DO THIS
Repeat the data below word for word, keeping every line in its original order and changing nothing.
┌─ RECORDS
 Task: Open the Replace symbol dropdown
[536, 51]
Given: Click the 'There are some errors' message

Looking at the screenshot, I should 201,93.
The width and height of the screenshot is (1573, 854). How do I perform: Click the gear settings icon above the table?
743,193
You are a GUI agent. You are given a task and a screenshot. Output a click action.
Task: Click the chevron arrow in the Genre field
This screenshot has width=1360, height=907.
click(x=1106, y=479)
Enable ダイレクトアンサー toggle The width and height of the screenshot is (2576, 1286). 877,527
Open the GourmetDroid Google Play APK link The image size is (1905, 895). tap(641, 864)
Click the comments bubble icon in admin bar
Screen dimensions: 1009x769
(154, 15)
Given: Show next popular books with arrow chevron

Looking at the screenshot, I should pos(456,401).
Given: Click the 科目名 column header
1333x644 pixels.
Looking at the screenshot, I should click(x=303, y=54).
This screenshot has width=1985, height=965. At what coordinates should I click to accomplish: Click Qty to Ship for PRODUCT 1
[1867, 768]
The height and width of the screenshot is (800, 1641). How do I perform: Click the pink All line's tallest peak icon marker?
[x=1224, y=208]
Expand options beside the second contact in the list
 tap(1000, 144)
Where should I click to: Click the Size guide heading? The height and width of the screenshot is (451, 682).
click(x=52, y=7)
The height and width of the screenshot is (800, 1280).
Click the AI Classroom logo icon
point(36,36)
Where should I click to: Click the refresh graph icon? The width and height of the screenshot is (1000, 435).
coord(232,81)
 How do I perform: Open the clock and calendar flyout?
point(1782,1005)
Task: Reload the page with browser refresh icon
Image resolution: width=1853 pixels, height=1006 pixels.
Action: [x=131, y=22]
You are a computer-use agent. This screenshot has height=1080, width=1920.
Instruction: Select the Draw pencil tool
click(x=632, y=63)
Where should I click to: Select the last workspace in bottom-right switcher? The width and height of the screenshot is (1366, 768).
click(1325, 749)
└─
SOLUTION FOR THIS EXERCISE
 Task: Open the Replace symbol dropdown
[536, 51]
Given: Click the 'There are some errors' message

Looking at the screenshot, I should 201,93.
The width and height of the screenshot is (1573, 854). How do I perform: Click the gear settings icon above the table?
743,193
You are a GUI agent. You are given a task and a screenshot. Output a click action.
Task: Click the chevron arrow in the Genre field
This screenshot has width=1360, height=907.
click(x=1106, y=479)
Enable ダイレクトアンサー toggle The width and height of the screenshot is (2576, 1286). 877,527
Open the GourmetDroid Google Play APK link The image size is (1905, 895). tap(641, 864)
Click the comments bubble icon in admin bar
Screen dimensions: 1009x769
(154, 15)
Given: Show next popular books with arrow chevron

Looking at the screenshot, I should pos(456,401).
Given: Click the 科目名 column header
1333x644 pixels.
Looking at the screenshot, I should click(x=303, y=54).
This screenshot has width=1985, height=965. At what coordinates should I click to accomplish: Click Qty to Ship for PRODUCT 1
[1867, 768]
The height and width of the screenshot is (800, 1641). How do I perform: Click the pink All line's tallest peak icon marker?
[x=1224, y=208]
Expand options beside the second contact in the list
 tap(1000, 144)
Where should I click to: Click the Size guide heading? The height and width of the screenshot is (451, 682).
click(x=52, y=7)
The height and width of the screenshot is (800, 1280).
Click the AI Classroom logo icon
point(36,36)
Where should I click to: Click the refresh graph icon? The width and height of the screenshot is (1000, 435).
coord(232,81)
 How do I perform: Open the clock and calendar flyout?
point(1782,1005)
Task: Reload the page with browser refresh icon
Image resolution: width=1853 pixels, height=1006 pixels.
Action: [x=131, y=22]
You are a computer-use agent. This screenshot has height=1080, width=1920.
Instruction: Select the Draw pencil tool
click(x=632, y=63)
Where should I click to: Select the last workspace in bottom-right switcher? The width and height of the screenshot is (1366, 768).
click(1325, 749)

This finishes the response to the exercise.